Making a Monolithic Rails App Scalable using Kubernetes

Published in

Herolens Blog

7 min readNov 8, 2018

Since the very first days of the company and over the past years, our dashboard has been a core application that has allowed us to manage clients, administrate information and set up campaigns. Along the years, development continued as we needed to deliver new features and, today, it happens to be our main application — in which a lot of people worked. Recently, as the company grew, we found ourselves in the need of improving our application in terms of infrastructure in order to achieve scalability and get rid of the limitations that come from having a monolith. We took a month to make the move and, even though we were familiar with the Kubernetes environment, making this migration was all of a challenge. So we thought it would be a great opportunity to share how we did it.

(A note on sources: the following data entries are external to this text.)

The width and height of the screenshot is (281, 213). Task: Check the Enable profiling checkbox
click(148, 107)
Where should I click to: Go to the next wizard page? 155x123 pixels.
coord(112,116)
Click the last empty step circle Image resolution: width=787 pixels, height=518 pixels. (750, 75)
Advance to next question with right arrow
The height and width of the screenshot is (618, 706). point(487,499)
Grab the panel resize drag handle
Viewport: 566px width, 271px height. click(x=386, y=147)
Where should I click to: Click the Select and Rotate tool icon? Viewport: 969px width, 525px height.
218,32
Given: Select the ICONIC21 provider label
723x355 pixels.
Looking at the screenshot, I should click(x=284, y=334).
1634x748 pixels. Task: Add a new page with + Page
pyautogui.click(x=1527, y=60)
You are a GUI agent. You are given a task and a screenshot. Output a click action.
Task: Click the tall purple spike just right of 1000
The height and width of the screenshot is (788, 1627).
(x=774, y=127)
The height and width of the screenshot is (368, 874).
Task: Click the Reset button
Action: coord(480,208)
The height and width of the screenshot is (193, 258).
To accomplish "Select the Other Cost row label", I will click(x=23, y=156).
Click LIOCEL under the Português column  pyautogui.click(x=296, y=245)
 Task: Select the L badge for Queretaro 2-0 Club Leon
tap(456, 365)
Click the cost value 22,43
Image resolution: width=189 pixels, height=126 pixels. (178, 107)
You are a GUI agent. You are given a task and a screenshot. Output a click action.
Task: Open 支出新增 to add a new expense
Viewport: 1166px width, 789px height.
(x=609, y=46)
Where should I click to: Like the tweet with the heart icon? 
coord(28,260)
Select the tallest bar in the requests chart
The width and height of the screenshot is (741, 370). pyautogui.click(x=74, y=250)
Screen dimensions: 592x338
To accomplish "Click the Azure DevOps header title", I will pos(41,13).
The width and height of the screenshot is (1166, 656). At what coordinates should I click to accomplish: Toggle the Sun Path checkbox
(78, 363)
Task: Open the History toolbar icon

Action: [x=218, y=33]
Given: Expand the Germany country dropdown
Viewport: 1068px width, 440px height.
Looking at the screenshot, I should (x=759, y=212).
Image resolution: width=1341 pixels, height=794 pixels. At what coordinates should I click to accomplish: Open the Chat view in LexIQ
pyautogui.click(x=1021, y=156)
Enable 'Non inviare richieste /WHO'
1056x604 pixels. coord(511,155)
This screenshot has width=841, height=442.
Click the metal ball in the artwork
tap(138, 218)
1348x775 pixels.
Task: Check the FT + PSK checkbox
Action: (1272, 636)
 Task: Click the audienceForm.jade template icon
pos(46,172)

Technology stack before the migration

There weren’t many changes in the app’s architecture throughout time. Our stack consisted of a main Rails application running with Puma that consumed a Postgres database, Node bundles running inside the rails application, Sidekiq running multiple processes for report calculation, a Redis server used by Sidekiq to manage the jobs’ queues, a mounted file system where reports were written and consumed, and an NGINX to manage SSL and redirect requests to our rails application and to the Sidekiq dashboard.

Previous limitations and weaknesses

Scalability: No possibility to run multiple instances, without further configuration.
Deploying with fear: With the previous architecture and deployment system, deploying a change that didn’t start would take down the previous revision and result in downtime. Kubernetes would allow us to confidently deploy new features.
No self healing: If any service of the dashboard stopped working we would have to manually restart it.
Excessive use of resources: There was an excessive use of RAM and database connections, which was later unveiled by Kubernetes — one of the most common problems when leaving the monolith.
Several providers: We were moving our infrastructure to Google Cloud Platform.
Other configuration issues: The current configuration was quite a mess and it was not clear how to properly make a change, without mentioning that it implied several risks.

Discussing what to do

Before migrating the application to Kubernetes, we noticed that there would be some problems. On the one hand, the rails architecture and, on the other, the way we were handling some services (such as the report generation), could be the cause of future issues. We agreed on the fact that there were several features that needed to be re-written, but decided that we had to split the application into microservices before changing any feature, keeping the exact same behaviour, and that would allow us to make improvements faster later on.

Far from being concerned about Kubernetes, our challenge was to plan a proper migration process and a suitable architecture that remained compatible with the current behaviour of the dashboard. We listed the target architecture and wrote down, step by step, how we would migrate each service and in what order.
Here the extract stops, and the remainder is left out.